Abe Pushes Back After Trump Attacks Japan Car Sales as ‘Unfair’

  • Japan prime minister cites European cars as selling better
  • Trump last week criticized auto trade with Japan as unfair

Shinzo Abe, Japan's prime minister, attends a plenary session at the lower house of the parliament in Tokyo on Jan. 20, 2017.

Photographer: Tomohiro Ohsumi/Bloomberg

Prime Minister Shinzo Abe said there were reasons for poor sales of American cars in Japan, pushing back after U.S. leader Donald Trump described the trade imbalance on vehicles as “unfair.”

His comments on Monday in parliament signaled that automobiles would be a contentious issue in any bilateral trade negotiations. They came a week after Trump contrasted healthy Japanese car exports to the U.S. with the almost non-existent sales of American cars in Japan. The two leaders agreed on Saturday to meet in Washington Feb. 10 to discuss security and trade issues.

Shinzo Abe on Jan. 30.

Photographer: Kazuhiro Nogi/AFP via Getty Images

Asked in parliament if Japan was doing anything to prevent the entry of U.S. cars, both Abe and his trade minister, Hiroshige Seko, pointed out there are no tariffs on American vehicles.

"It’s not only President Trump, but U.S. officials at all levels often bring this up," Abe said. "I tell them, if you go outside, you will realize that there are quite a lot of European cars, but no American cars and there are reasons for that. There are no dealers, they don’t exhibit at the Tokyo Motor Show and they don’t advertise on the television or in newspapers."

"Makers from some countries make an effort by switching the steering wheel to the other side," he said. "If there is a misunderstanding about this, I will of course explain it to the U.S. side."

In 2015, Japan exported 1.6 million cars to the U.S., while fewer than 19,000 American cars were sold in Japan. Seko said the situation was the result of competition.

Bilateral Talks

In his talks next month with Trump, Abe must consider whether, or how, to placate the new U.S. administration, something Japan has done at other times since World World II to maintain healthy ties with its main security ally. Hemmed in by a pacifist constitution and a non-nuclear pledge, Japan relies on the U.S. to provide a “nuclear umbrella” to protect it from regional threats, including its neighbor China.

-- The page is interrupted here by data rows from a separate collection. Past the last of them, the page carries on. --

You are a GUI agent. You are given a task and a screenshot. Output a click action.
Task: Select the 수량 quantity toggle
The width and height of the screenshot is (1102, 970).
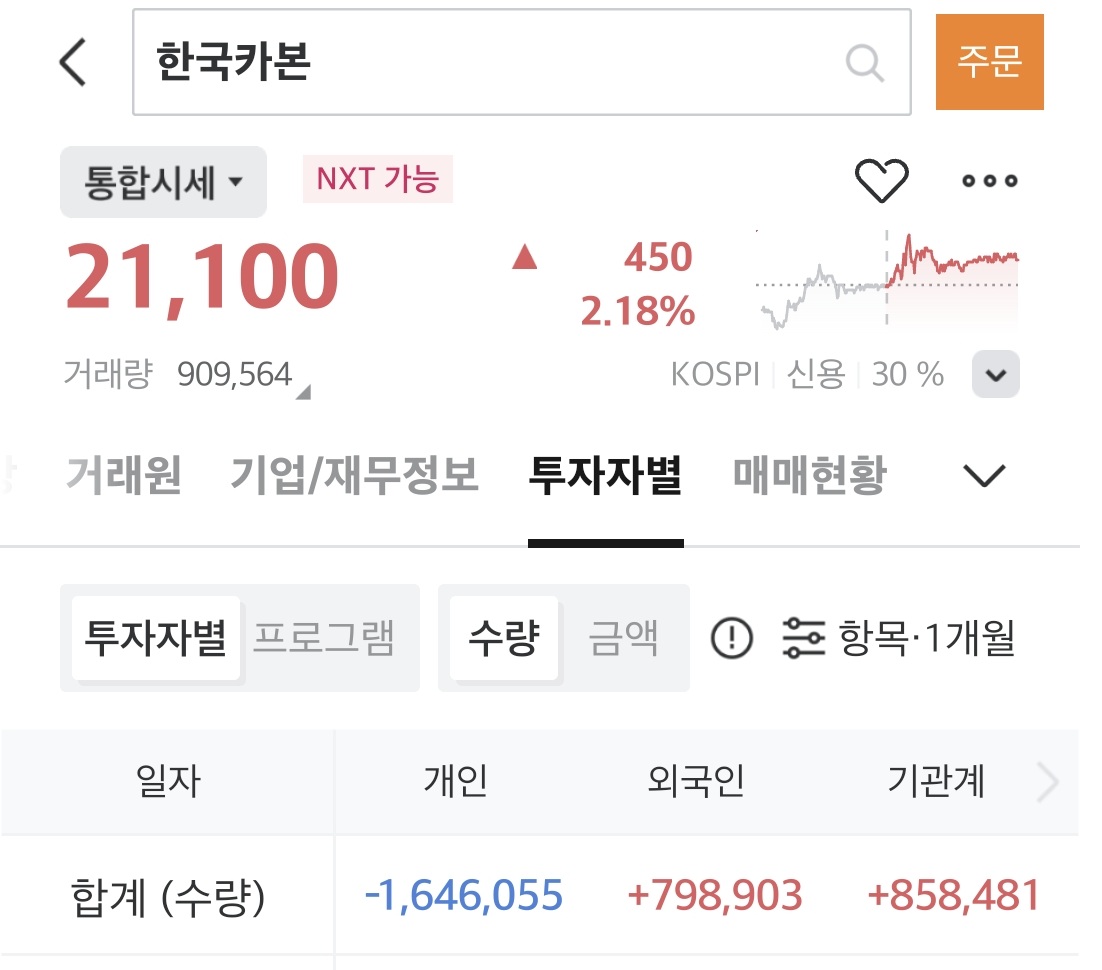pyautogui.click(x=503, y=638)
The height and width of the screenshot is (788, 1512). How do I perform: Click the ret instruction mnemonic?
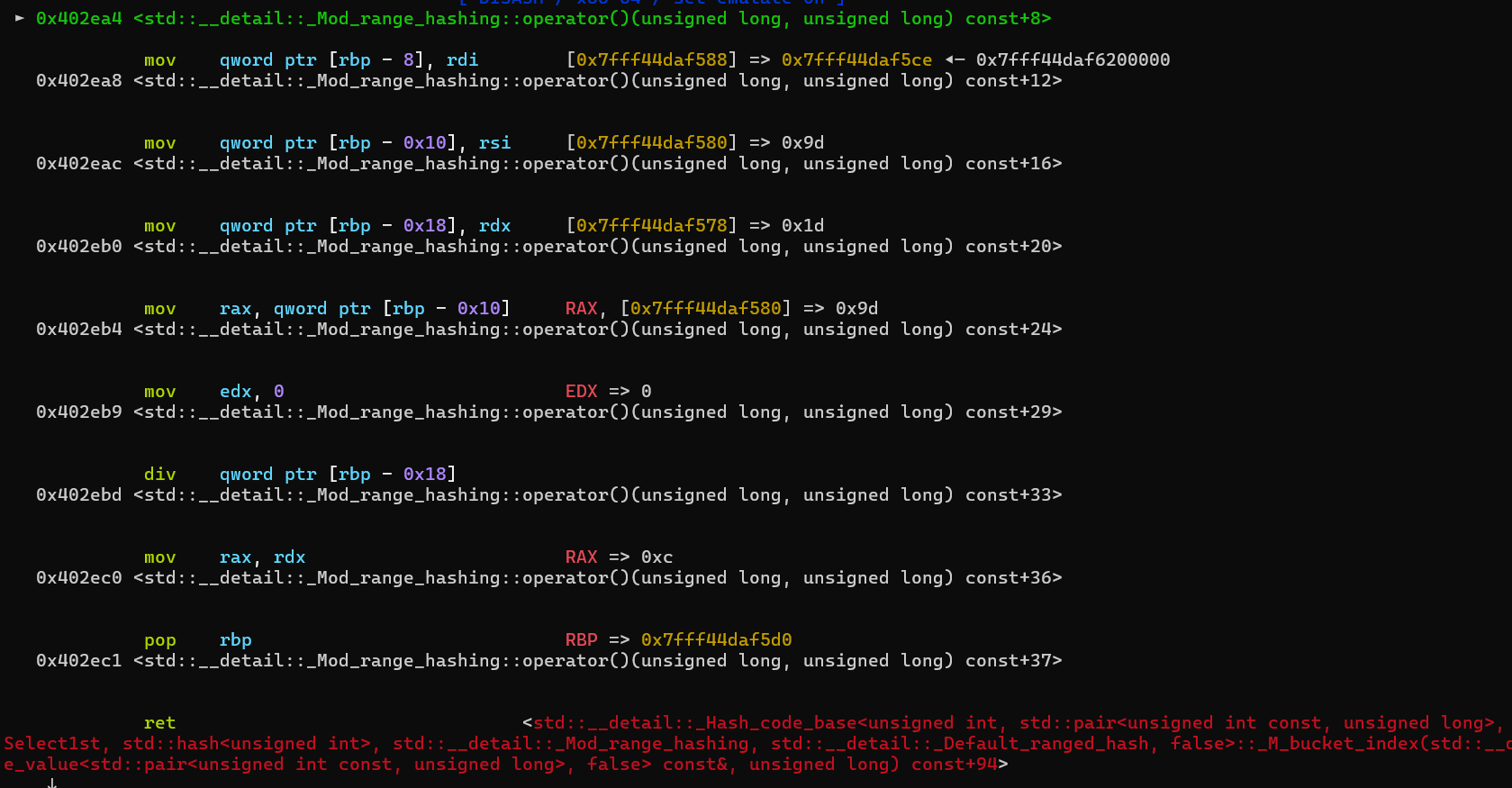pos(159,722)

The Japanese leader has signaled he’s open to a bilateral trade deal after Trump formally withdrew from a 12-nation Asia-Pacific accord last week in one of his first acts as president. One-on-one talks with the U.S. on trade are “not absolutely impossible,” Abe told lawmakers last week in Tokyo.

Any such talks could find a sticking point over cars. In 2013, Ford Motor Co.’s then-Chief Executive Officer Alan Mulally called Japan “the most closed market in the world.” Ford said a year ago that it would move to close all operations in Japan because it had no path to boost sales or earn a profit.

Toyota Motor Corp., which was criticized by Trump over its plans to build a plant in Mexico, has announced it will invest $600 million and add 400 jobs at an assembly plant in Indiana.